From ‘Caught in the act of urinating in Pinnacle@Duxton lift’, 18 June 2014, article by Hoe Pei Shan, ST
The first photo shows the back of a woman in neat attire squatting down in a lift; the second shows the same woman, her hair tied up in a ponytail, in the same spot, but this time with a puddle near her feet in the lift. The photos were featured in posters put up this week by the Tanjong Pagar Town Council in the void deck of Block 1E at Pinnacle@Duxton, following complaints about urine in one of the lifts back in May.
The youthful-looking woman, whose face is not seen, was caught in the act by surveillance cameras in the lift at 8.22pm on May 23.
“The Town Council has received feedback regarding the stench of urine in the Fireman Lift in Blk 1E… This has caused much inconvenience to residents,” read the message in the poster. The posters and photos are part of what MP Lily Neo (Tanjong Pagar GRC) describes as the town council’s“very effective” method of addressing such incidents, and have been employed several times at the Pinnacle@Duxton estate as well as elsewhere in the constituency.

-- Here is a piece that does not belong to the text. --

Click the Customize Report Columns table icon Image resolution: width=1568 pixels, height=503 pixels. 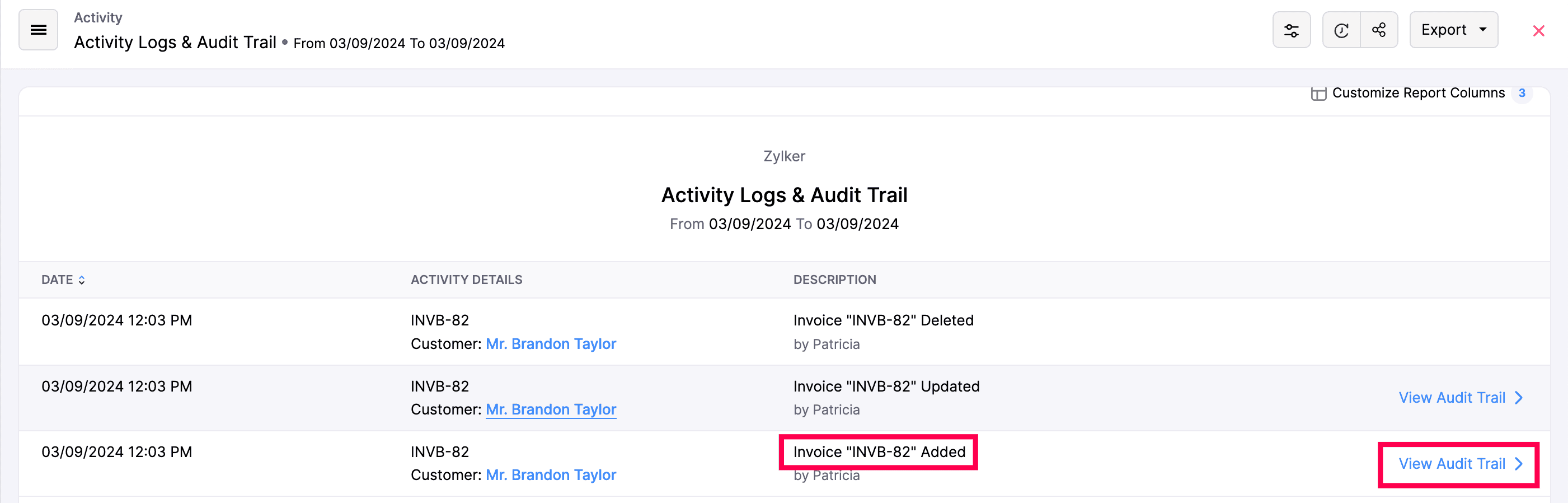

…”We would never show people’s faces in the photos used, so only the person committing the act would know it is him or her,” she said. “We’re not trying to shame anybody, we put the posters up only in the affected blocks. Our job is not to make trouble, we just want to stop the urination problem.”
…No one has stepped forward so far regarding the latest incident, and little is known about the woman pictured. “Urination in public places still happens from time to time in different areas around Tanjong Pagar, but thankfully it’s not that prevalent,” said Dr Neo.
This iconic housing project was indeed once the PINNACLE of international design, the first in the world with 2 skybridges linking the 7 blocks, creating what could be the LONGEST continuous skygardens in the world. A winner of the 2010 President’s Design Award, the Pinnacle’s skydecks have been described as ‘social dynamos’ encouraging communal activities, initiating an ‘innovative typology of public communal spaces that are metaphorically reclaimed from the air.’ A bit TOO communal perhaps. This, like how we deal with most social nuisances, calls for a CAMPAIGN, before someone brands the building The ‘Pee-nacle’ (Wait, that has already happened). The mascot could be a singing, dancing giant incontinence pad, one who goes around smothering people before they even unzip their trousers.
Peeing in lifts is a scourge that won’t go away soon, with exploding bladders, loose sphincters, alcohol and lack of public toilets often used as mitigation pleas when culprits do get caught. Most of these, to no one’s surprise, are men. In 1988, the ST ran a survey which revealed that of 112 pissers caught, ONLY ONE was a woman, and they were mostly adults within the age range of 36 to 54. These days, people seem to get away with urinating in lifts without having the media shout their name, age and occupations like they used to. An anonymous offender smearing a public amenity gets away with nothing more than embarrassment, while a blogger who smears the name of someone very illustrious gets hunted down and sued his pants off for defamation. Even getting caught EATING a damn sweet on the train is a worse situation than this.
You must be truly desperate if you’re a woman and need to resort to 1)pulling down/aside your underwear 2) squatting 3) answering the call of nature 4) risk soaking your damn feet while at it. No one seems to ever get remanded in IMH for such behaviour, especially one that has been fetishised by the authorities since Singaporeans began living in HDBs, with some MPs in the 80′s even suggesting aJAIL TERM for offenders. Peeing in a lift is an entirely different breed of public disgrace compared to say dumping litter or throwing cigarette butts out of cars. A grown adult urinating in a closed, moving compartment, especially one in which you have to eventually use yourself, seems to me more of a bizarre psychological disorder rather than a case of uncontrollable nerves, mischief, or even ‘vandalism’. It’s like vomiting on the side of your plate, and then continuing to eat the rest of your food like nothing happened.
The Pinnacle may boast one of the most panoramic, expensive residential skygardens in the world, but all the lifestyle frills and pledges of ‘sustainability’ aside, one thing that the building appears to be sorely lacking is a basic lift URINE DETECTOR, a gadget that stops the lift dead when someone takes a leak on the floor, sounds an alarm, and traps you inside until the cops come and whisk you and your vile bladder to court. A brilliant invention because it forces you to be confined with your own putrid stench for at least a good half an hour, and more importantly, catches you red-handed, with or without CCTV. Have we gone all soft on lift pissers lately? Will the Pinnacle management take more serious measures only when MP Lily Neo steps on a golden puddle during her walkbouts like what happened to former Speaker Tan Soo Khoon in 1991?
Urine detectors can’t do anything to prevent one from DEFECATING in the lift, though. Yes, it happens, I shit you not.